Sunday, January 28, 2007

US security trumps freedom

It isn't really a matter of security versus freedom. It is a question of basic law versus dictatorial powers and secret processes that violate basic rights. Canada's own complicity in other Muslim Canadians being jailed in Syria is not mentioned. The Iacobucci inquiry will hopefully reveal this.

U.S. security trumps freedom
White House stands by decision Canadians still in need of better government protection, writes Thomas Walkom

January 27, 2007
Thomas Walkom

Ottawa's decision to compensate Canadian Maher Arar for its role in his unlawful imprisonment and torture contains a warning and a lesson.

The warning is that Canada and the U.S. are on fundamentally different paths when it comes to matters of terrorism and human rights. The lesson is that until Ottawa gets more aggressive with our friends in the war on terror, a Canadian passport won't mean much.

First the warning. The U.S. has chosen to subordinate the principles of individual freedom to what it sees as its security needs. It jails people indefinitely without charge, utilizes interrogation methods that the United Nations describes as torture, wages illegal wars and commits the very crimes against humanity it once helped to prosecute.

For America's friends, this is heartbreaking to watch.

At first, the Canadian government tried to skate by this new troubling reality. It refused to give unqualified support to the U.S. war on Iraq, but participated eagerly in its invasion of Afghanistan.

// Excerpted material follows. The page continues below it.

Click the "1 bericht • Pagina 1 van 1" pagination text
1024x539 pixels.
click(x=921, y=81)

It passed draconian anti-terror laws but was loath to use them, preferring to hand over Canadian suspects (St. Catharines resident Mohamed Mansour Jabarah being the most notable example) to U.S. authorities to do with as they saw fit.

It didn't raise a peep when the U.S. imprisoned Canadian teenager Omar Khadr in its notorious Guantanamo Bay prison camp.

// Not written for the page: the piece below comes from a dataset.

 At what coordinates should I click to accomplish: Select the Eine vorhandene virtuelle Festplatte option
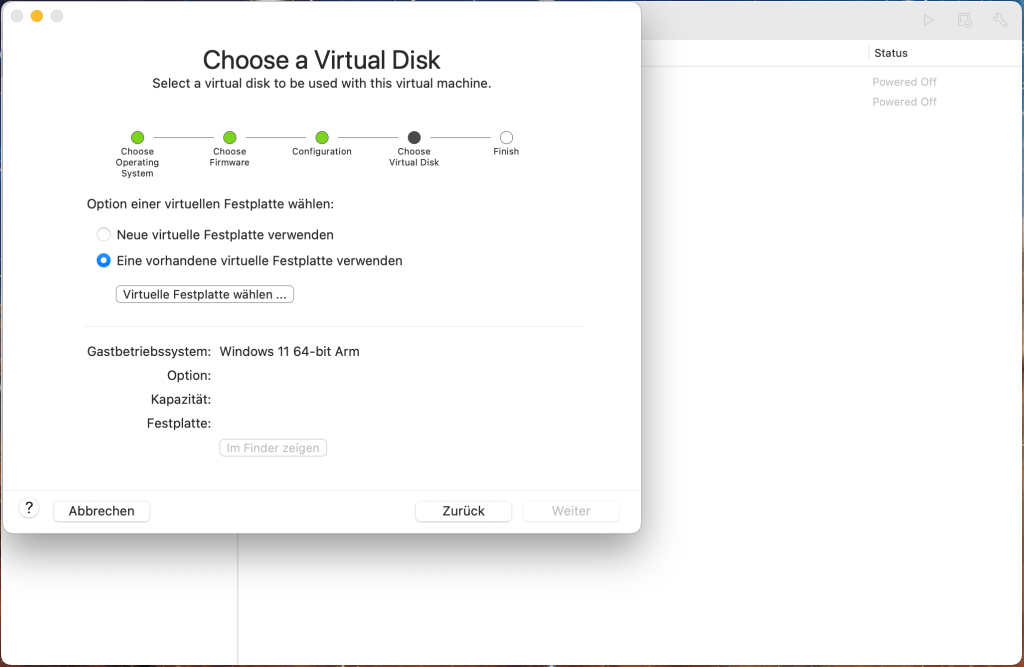(103, 260)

Finally, as Justice Dennis O'Connor's judicial inquiry concluded, while Canadian authorities didn't have any reason to arrest computer engineer Arar, they happily gave the U.S. information (much of it wrong) that helped convince the Americans to do just that.

The U.S. then promptly sent him to Syria to be tortured.

If it had not been for the chain of events that this unleashed, Canada might still be happily muddling along its inconsistent path.